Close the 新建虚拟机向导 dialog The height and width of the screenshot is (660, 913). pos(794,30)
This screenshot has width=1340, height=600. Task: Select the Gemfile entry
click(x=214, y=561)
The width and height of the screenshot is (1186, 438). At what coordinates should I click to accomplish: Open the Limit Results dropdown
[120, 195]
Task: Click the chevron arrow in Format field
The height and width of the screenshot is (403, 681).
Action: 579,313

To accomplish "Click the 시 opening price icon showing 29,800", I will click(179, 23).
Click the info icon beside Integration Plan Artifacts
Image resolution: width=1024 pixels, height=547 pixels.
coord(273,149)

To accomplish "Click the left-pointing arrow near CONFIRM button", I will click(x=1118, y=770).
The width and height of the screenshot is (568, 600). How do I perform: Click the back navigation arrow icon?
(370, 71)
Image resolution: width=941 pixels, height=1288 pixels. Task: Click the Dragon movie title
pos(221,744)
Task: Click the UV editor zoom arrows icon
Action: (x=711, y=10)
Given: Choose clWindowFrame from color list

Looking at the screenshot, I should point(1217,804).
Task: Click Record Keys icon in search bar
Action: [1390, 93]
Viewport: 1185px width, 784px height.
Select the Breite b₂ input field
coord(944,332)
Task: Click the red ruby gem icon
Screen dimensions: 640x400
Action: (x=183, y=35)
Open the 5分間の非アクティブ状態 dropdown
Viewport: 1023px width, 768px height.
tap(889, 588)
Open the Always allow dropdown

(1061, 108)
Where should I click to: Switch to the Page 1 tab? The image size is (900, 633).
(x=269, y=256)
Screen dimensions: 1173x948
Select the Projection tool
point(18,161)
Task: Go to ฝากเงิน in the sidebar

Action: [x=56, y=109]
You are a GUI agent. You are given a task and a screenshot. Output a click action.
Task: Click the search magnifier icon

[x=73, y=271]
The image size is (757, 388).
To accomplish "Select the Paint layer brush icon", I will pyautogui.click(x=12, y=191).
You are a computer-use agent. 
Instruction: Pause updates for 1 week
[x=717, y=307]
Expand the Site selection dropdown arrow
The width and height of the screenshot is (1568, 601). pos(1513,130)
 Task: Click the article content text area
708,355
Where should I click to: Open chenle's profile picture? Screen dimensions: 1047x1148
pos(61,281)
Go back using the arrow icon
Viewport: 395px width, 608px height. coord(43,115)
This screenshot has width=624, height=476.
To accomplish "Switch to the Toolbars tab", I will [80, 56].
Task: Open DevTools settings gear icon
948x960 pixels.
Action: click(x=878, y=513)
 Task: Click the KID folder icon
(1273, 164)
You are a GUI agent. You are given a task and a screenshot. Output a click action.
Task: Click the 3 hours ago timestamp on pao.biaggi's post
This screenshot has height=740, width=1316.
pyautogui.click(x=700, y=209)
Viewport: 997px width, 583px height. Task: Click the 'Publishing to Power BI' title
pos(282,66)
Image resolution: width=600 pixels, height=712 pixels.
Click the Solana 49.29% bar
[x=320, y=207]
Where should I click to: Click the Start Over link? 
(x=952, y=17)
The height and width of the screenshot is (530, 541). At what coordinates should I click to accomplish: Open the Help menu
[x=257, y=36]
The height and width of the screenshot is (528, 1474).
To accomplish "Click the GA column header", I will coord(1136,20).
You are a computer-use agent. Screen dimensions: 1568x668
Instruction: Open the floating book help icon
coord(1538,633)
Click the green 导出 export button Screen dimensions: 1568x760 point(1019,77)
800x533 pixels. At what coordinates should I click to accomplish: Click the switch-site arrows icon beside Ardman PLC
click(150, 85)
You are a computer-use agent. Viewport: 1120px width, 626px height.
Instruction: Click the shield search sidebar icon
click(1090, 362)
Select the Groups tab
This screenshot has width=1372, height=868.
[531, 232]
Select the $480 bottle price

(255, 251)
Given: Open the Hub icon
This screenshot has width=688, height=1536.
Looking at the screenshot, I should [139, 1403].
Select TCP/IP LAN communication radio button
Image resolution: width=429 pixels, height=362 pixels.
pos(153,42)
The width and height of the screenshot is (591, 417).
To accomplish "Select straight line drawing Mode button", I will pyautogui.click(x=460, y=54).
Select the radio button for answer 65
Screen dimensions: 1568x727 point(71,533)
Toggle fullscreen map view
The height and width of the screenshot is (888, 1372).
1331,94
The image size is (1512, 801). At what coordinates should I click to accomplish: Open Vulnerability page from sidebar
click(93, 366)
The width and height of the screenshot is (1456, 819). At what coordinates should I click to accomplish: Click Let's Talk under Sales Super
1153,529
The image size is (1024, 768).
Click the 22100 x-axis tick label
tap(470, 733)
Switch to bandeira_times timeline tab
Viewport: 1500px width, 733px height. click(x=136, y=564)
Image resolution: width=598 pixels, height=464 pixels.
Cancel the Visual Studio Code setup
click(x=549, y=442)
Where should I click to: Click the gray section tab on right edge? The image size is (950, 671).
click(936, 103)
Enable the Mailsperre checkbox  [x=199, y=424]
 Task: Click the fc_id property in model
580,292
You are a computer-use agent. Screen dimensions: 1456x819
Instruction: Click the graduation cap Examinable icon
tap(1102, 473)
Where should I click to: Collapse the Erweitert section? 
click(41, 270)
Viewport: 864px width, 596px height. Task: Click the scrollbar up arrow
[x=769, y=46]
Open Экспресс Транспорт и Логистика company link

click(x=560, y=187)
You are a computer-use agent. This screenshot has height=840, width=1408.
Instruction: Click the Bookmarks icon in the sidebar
* * *
*WORK TO DO:* Rewrite all of the records above, changing every instance of "dropdown" to "drop-down menu" and keeping everything else the same.

*THE COMPLETED TASK:*
Close the 新建虚拟机向导 dialog The height and width of the screenshot is (660, 913). pos(794,30)
This screenshot has width=1340, height=600. Task: Select the Gemfile entry
click(x=214, y=561)
The width and height of the screenshot is (1186, 438). At what coordinates should I click to accomplish: Open the Limit Results drop-down menu
[120, 195]
Task: Click the chevron arrow in Format field
The height and width of the screenshot is (403, 681).
Action: 579,313

To accomplish "Click the 시 opening price icon showing 29,800", I will click(179, 23).
Click the info icon beside Integration Plan Artifacts
Image resolution: width=1024 pixels, height=547 pixels.
coord(273,149)

To accomplish "Click the left-pointing arrow near CONFIRM button", I will click(x=1118, y=770).
The width and height of the screenshot is (568, 600). How do I perform: Click the back navigation arrow icon?
(370, 71)
Image resolution: width=941 pixels, height=1288 pixels. Task: Click the Dragon movie title
pos(221,744)
Task: Click the UV editor zoom arrows icon
Action: (x=711, y=10)
Given: Choose clWindowFrame from color list

Looking at the screenshot, I should point(1217,804).
Task: Click Record Keys icon in search bar
Action: [1390, 93]
Viewport: 1185px width, 784px height.
Select the Breite b₂ input field
coord(944,332)
Task: Click the red ruby gem icon
Screen dimensions: 640x400
Action: (x=183, y=35)
Open the 5分間の非アクティブ状態 drop-down menu
Viewport: 1023px width, 768px height.
tap(889, 588)
Open the Always allow drop-down menu

(1061, 108)
Where should I click to: Switch to the Page 1 tab? The image size is (900, 633).
(x=269, y=256)
Screen dimensions: 1173x948
Select the Projection tool
point(18,161)
Task: Go to ฝากเงิน in the sidebar

Action: [x=56, y=109]
You are a GUI agent. You are given a task and a screenshot. Output a click action.
Task: Click the search magnifier icon

[x=73, y=271]
The image size is (757, 388).
To accomplish "Select the Paint layer brush icon", I will pyautogui.click(x=12, y=191).
You are a computer-use agent. 
Instruction: Pause updates for 1 week
[x=717, y=307]
Expand the Site selection drop-down menu arrow
The width and height of the screenshot is (1568, 601). pos(1513,130)
 Task: Click the article content text area
708,355
Where should I click to: Open chenle's profile picture? Screen dimensions: 1047x1148
pos(61,281)
Go back using the arrow icon
Viewport: 395px width, 608px height. coord(43,115)
This screenshot has width=624, height=476.
To accomplish "Switch to the Toolbars tab", I will [80, 56].
Task: Open DevTools settings gear icon
948x960 pixels.
Action: click(x=878, y=513)
 Task: Click the KID folder icon
(1273, 164)
You are a GUI agent. You are given a task and a screenshot. Output a click action.
Task: Click the 3 hours ago timestamp on pao.biaggi's post
This screenshot has height=740, width=1316.
pyautogui.click(x=700, y=209)
Viewport: 997px width, 583px height. Task: Click the 'Publishing to Power BI' title
pos(282,66)
Image resolution: width=600 pixels, height=712 pixels.
Click the Solana 49.29% bar
[x=320, y=207]
Where should I click to: Click the Start Over link? 
(x=952, y=17)
The height and width of the screenshot is (530, 541). At what coordinates should I click to accomplish: Open the Help menu
[x=257, y=36]
The height and width of the screenshot is (528, 1474).
To accomplish "Click the GA column header", I will coord(1136,20).
You are a computer-use agent. Screen dimensions: 1568x668
Instruction: Open the floating book help icon
coord(1538,633)
Click the green 导出 export button Screen dimensions: 1568x760 point(1019,77)
800x533 pixels. At what coordinates should I click to accomplish: Click the switch-site arrows icon beside Ardman PLC
click(150, 85)
You are a computer-use agent. Viewport: 1120px width, 626px height.
Instruction: Click the shield search sidebar icon
click(1090, 362)
Select the Groups tab
This screenshot has width=1372, height=868.
[531, 232]
Select the $480 bottle price

(255, 251)
Given: Open the Hub icon
This screenshot has width=688, height=1536.
Looking at the screenshot, I should [139, 1403].
Select TCP/IP LAN communication radio button
Image resolution: width=429 pixels, height=362 pixels.
pos(153,42)
The width and height of the screenshot is (591, 417).
To accomplish "Select straight line drawing Mode button", I will pyautogui.click(x=460, y=54).
Select the radio button for answer 65
Screen dimensions: 1568x727 point(71,533)
Toggle fullscreen map view
The height and width of the screenshot is (888, 1372).
1331,94
The image size is (1512, 801). At what coordinates should I click to accomplish: Open Vulnerability page from sidebar
click(93, 366)
The width and height of the screenshot is (1456, 819). At what coordinates should I click to accomplish: Click Let's Talk under Sales Super
1153,529
The image size is (1024, 768).
Click the 22100 x-axis tick label
tap(470, 733)
Switch to bandeira_times timeline tab
Viewport: 1500px width, 733px height. click(x=136, y=564)
Image resolution: width=598 pixels, height=464 pixels.
Cancel the Visual Studio Code setup
click(x=549, y=442)
Where should I click to: Click the gray section tab on right edge? The image size is (950, 671).
click(936, 103)
Enable the Mailsperre checkbox  [x=199, y=424]
 Task: Click the fc_id property in model
580,292
You are a computer-use agent. Screen dimensions: 1456x819
Instruction: Click the graduation cap Examinable icon
tap(1102, 473)
Where should I click to: Collapse the Erweitert section? 
click(41, 270)
Viewport: 864px width, 596px height. Task: Click the scrollbar up arrow
[x=769, y=46]
Open Экспресс Транспорт и Логистика company link

click(x=560, y=187)
You are a computer-use agent. This screenshot has height=840, width=1408.
Instruction: Click the Bookmarks icon in the sidebar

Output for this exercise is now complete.